Hematite (α-Fe₂O₃), an n-type semiconductor with 2.1 eV band gap, is the most stable, non-toxic, corrosion-resistant iron oxide under ambient conditions. Due to its low cost, high resistance to corrosion and being environmentally safe, this metal oxide has been used in cellular delivery,⁸ imaging,⁹cell separation,¹⁰ biosensing¹¹ and for evaluation of cellular response towards the nanomaterials.¹²Hematiteα-Fe₂O₃ nanoparticles used in this work are different from previously used Fe₃O₄ nanoparticles in terms of chemical composition, structure, size and synthesis route. Although both Fe₃O₄ and α-Fe₂O₃ are ferromagnetic in nature, they differ on the basis of net magnetic moment and magnetic crystal structure.^13,14α-Fe₂O₃ nanoparticles of varying shape (hexagonal prisms, cube-like and rods) used for this study are synthesized through simple, aqueous and surfactant-free routes.^15,16 Such synthesis procedures utilizing green approaches^17–19 yield biocompatible iron oxides with much lesser toxicity,²⁰ which facilitates their direct use for biological and biochemical application. In this study we analyzed the influence of various physical parameters like shape, size, surface area and dimensionality on the enzyme mimic properties of α-Fe₂O₃ nanomaterial.
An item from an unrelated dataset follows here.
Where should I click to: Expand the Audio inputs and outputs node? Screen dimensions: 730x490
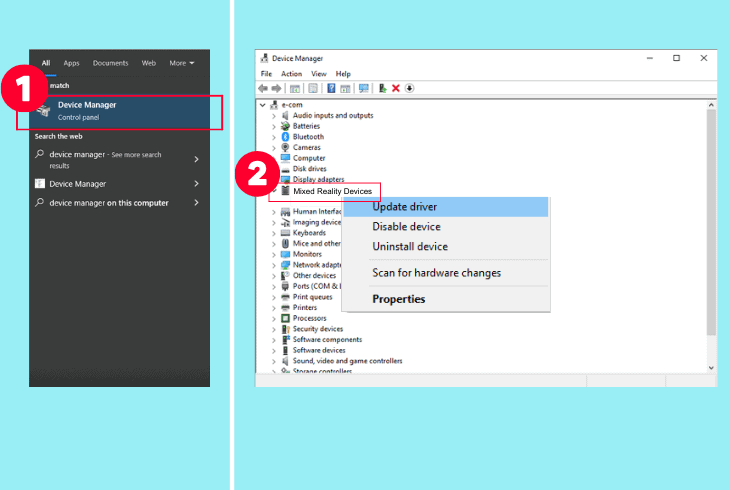click(x=274, y=116)
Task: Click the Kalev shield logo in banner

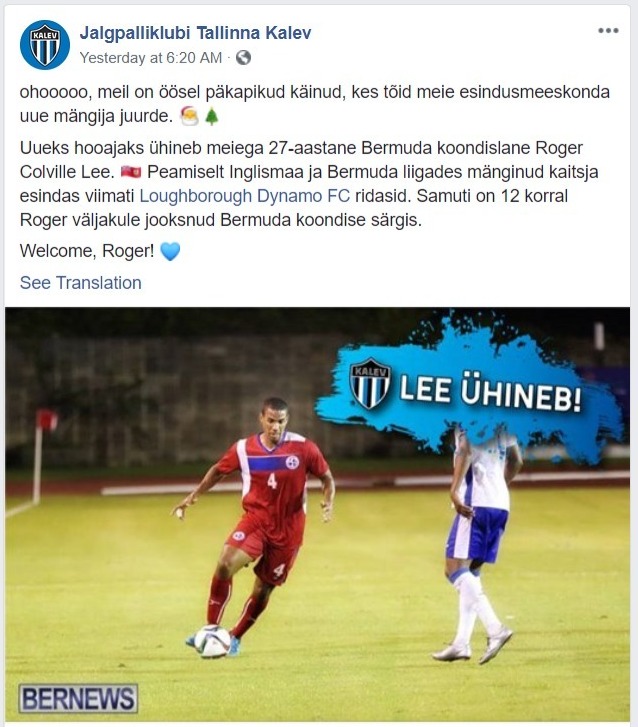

Kinetic parameters (V_max and K_m) of all the nanoparticles were assessed, and a correlative investigation between the various physical features of α-Fe₂O₃ and its enzyme mimicking property is presented. It was shown for the first time that α-Fe₂O₃ nanoparticles possess peroxidase-like activity and also serve as model systems to give understanding of the influence of various physical parameters on the catalytic activity of the nanoparticles.

2. Experimental section

2.1. Synthesis of α-Fe₂O₃ nanostructures

2.1.1. Materials and methods. All chemicals used for the synthesis of nanomaterials and enzyme kinetic assay such as iron chloride (FeCl₃·6H₂O), urea ((NH₂)₂CO), caffeine, citric acid, sodium hydrogen phosphate (Na₂HPO₄) and DMSO (dimethyl sulfoxide) were purchased from Sigma-Aldrich and used without any further purification. A stable, chromogenic and non-carcinogenic horse radish peroxidase (HRP) substrate, TMB (3,3′,5,5′-tetramethyl benzidene), was purchased from Sigma-Aldrich, and hydrogen peroxide (H₂O₂) from Samchun Pure Chemicals, South Korea.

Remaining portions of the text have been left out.